# [PROVIDED PASSAGE]

┄┄┄┄┄┄┄┄┄┄

BICHELL: Tim had lost control over his mouth and throat muscles. He couldn't talk anymore. He could blink, and to some extent nod, but that was about it.
GOLIVER: And I just would watch the same episode of "SportsCenter" again and again on replay and feel like I was in a loop and things were totally out of control.
BICHELL: Most of the time, Tim lay paralyzed and silent, eating through a tube in his side. Luther lost almost everything too. But he was able to breathe and talk the whole time.
GLENN: I remember my sister saying that GBS took everything else away, but it didn't take his mouth away.
BICHELL: During his years in the military, Luther had routinely aced the physical fitness tests. He'd trained about 2,000 new soldiers and sent them off on their military careers.
GLENN: The military gave me the idea that I could do just about anything. So when I was in the hospital, I looked at this illness as just another mission that I had to accomplish.

┄┄┄┄┄┄┄┄┄┄

# [INSTRUCTIONS]
- a) Using the transcript, answer each question:
(i) How did Tim eat most of the time?
(ii) About how many new soldiers did Luther train during his military years?
(iii) Which show did Goliver watch again and again on replay?
- b) Can you reproduce the transcript word for word from "BICHELL: Most of" to "had to accomplish."?
The listing isn't needed for anything here.

# [MATERIAL SUPPLIED]
┄┄┄┄┄┄┄┄┄┄

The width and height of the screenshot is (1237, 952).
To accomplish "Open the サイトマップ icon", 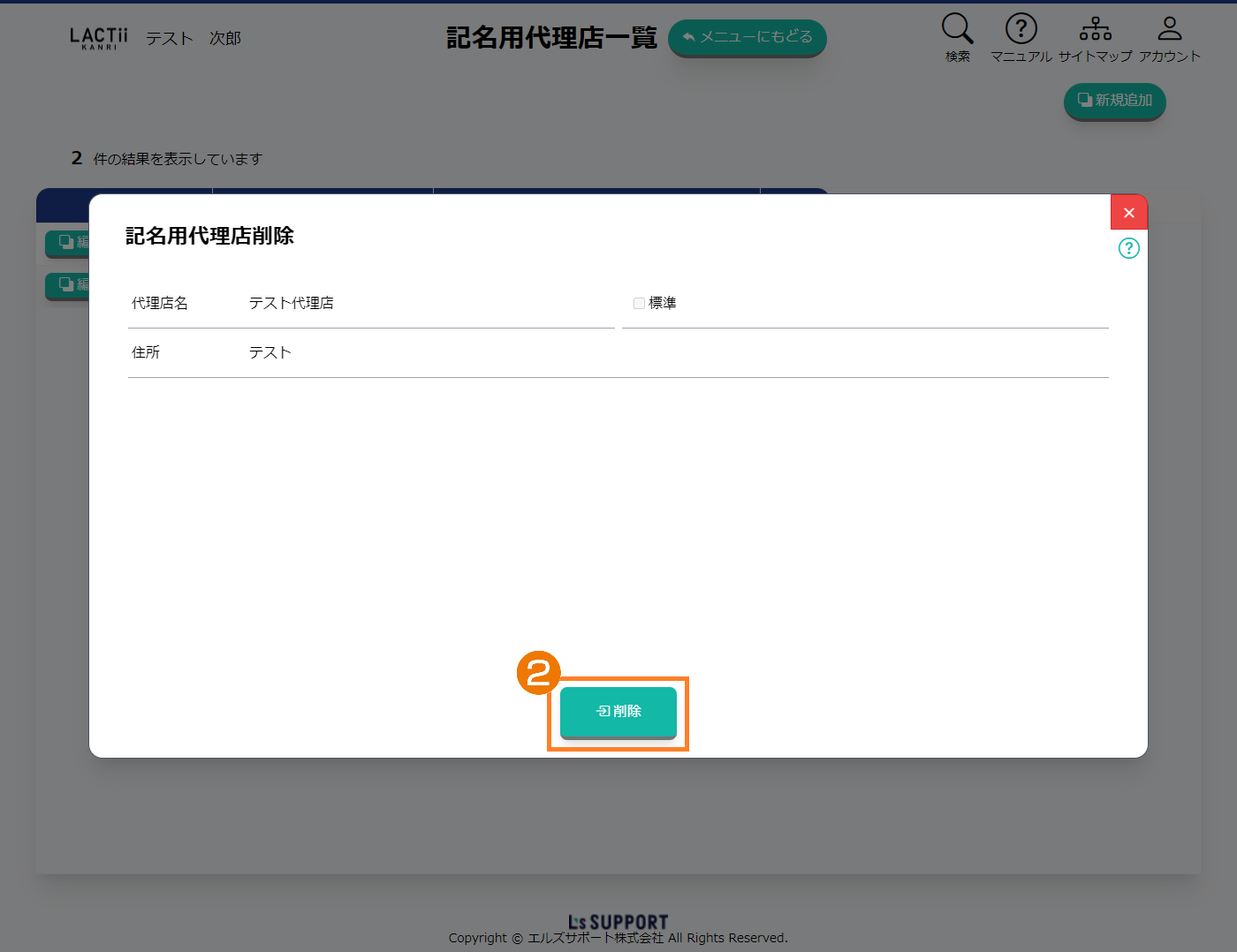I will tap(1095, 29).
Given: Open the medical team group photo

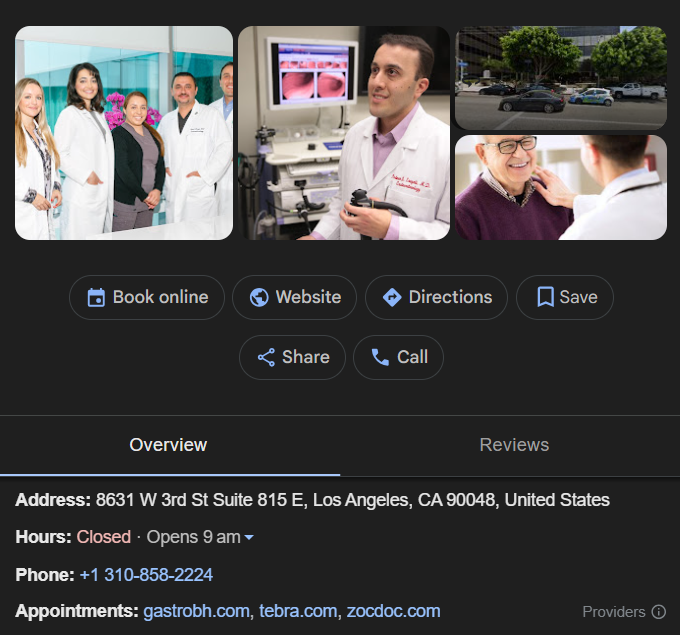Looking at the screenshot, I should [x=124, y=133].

┄┄┄┄┄┄┄┄┄┄

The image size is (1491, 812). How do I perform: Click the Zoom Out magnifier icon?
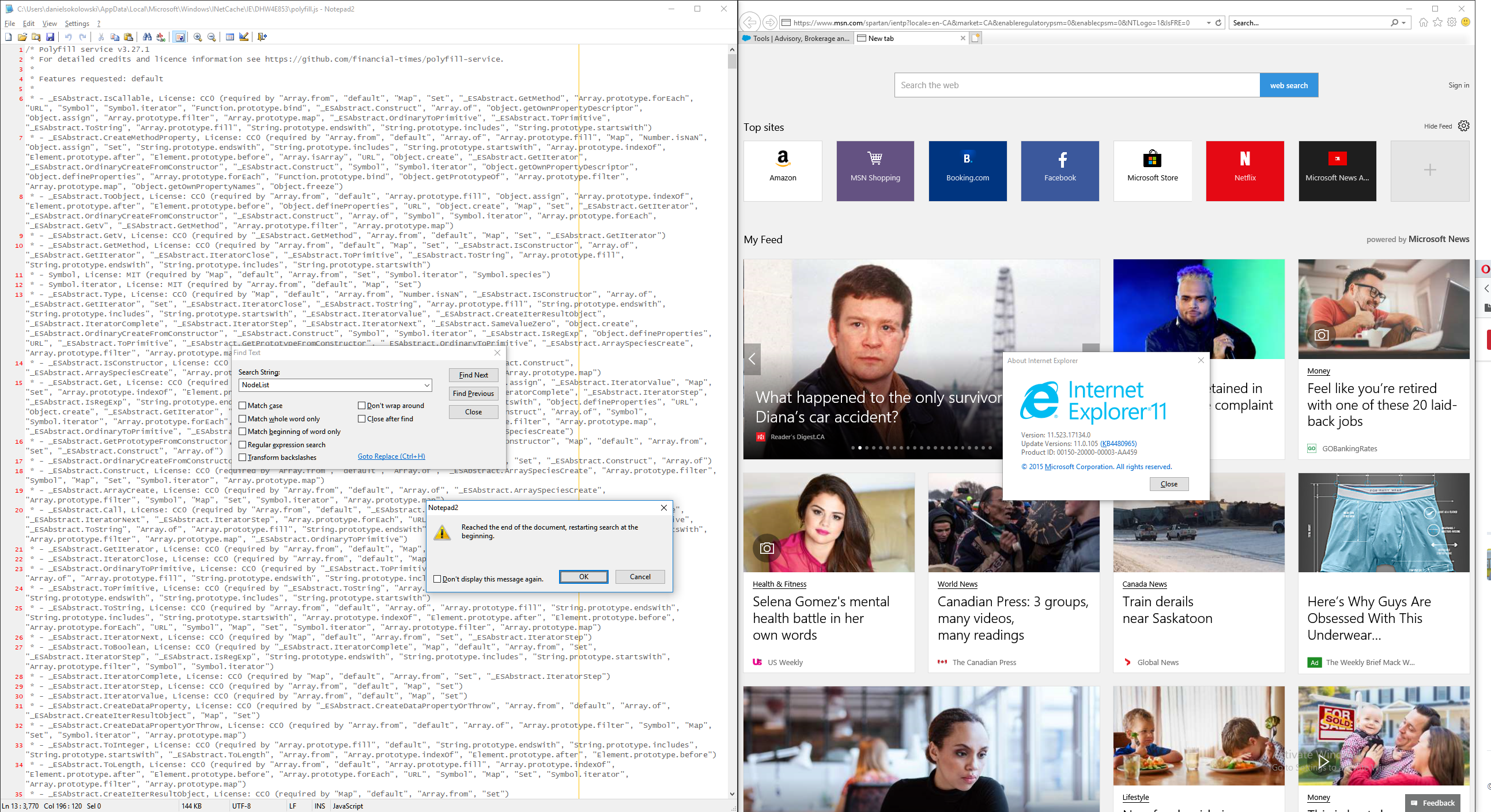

┄┄┄┄┄┄┄┄┄┄

# [RESPONSE LIST]
- a)
(i) Through a tube in his side.
(ii) About 2,000.
(iii) "SportsCenter."

- b)
BICHELL: Most of the time, Tim lay paralyzed and silent, eating through a tube in his side. Luther lost almost everything too. But he was able to breathe and talk the whole time.
GLENN: I remember my sister saying that GBS took everything else away, but it didn't take his mouth away.
BICHELL: During his years in the military, Luther had routinely aced the physical fitness tests. He'd trained about 2,000 new soldiers and sent them off on their military careers.
GLENN: The military gave me the idea that I could do just about anything. So when I was in the hospital, I looked at this illness as just another mission that I had to accomplish.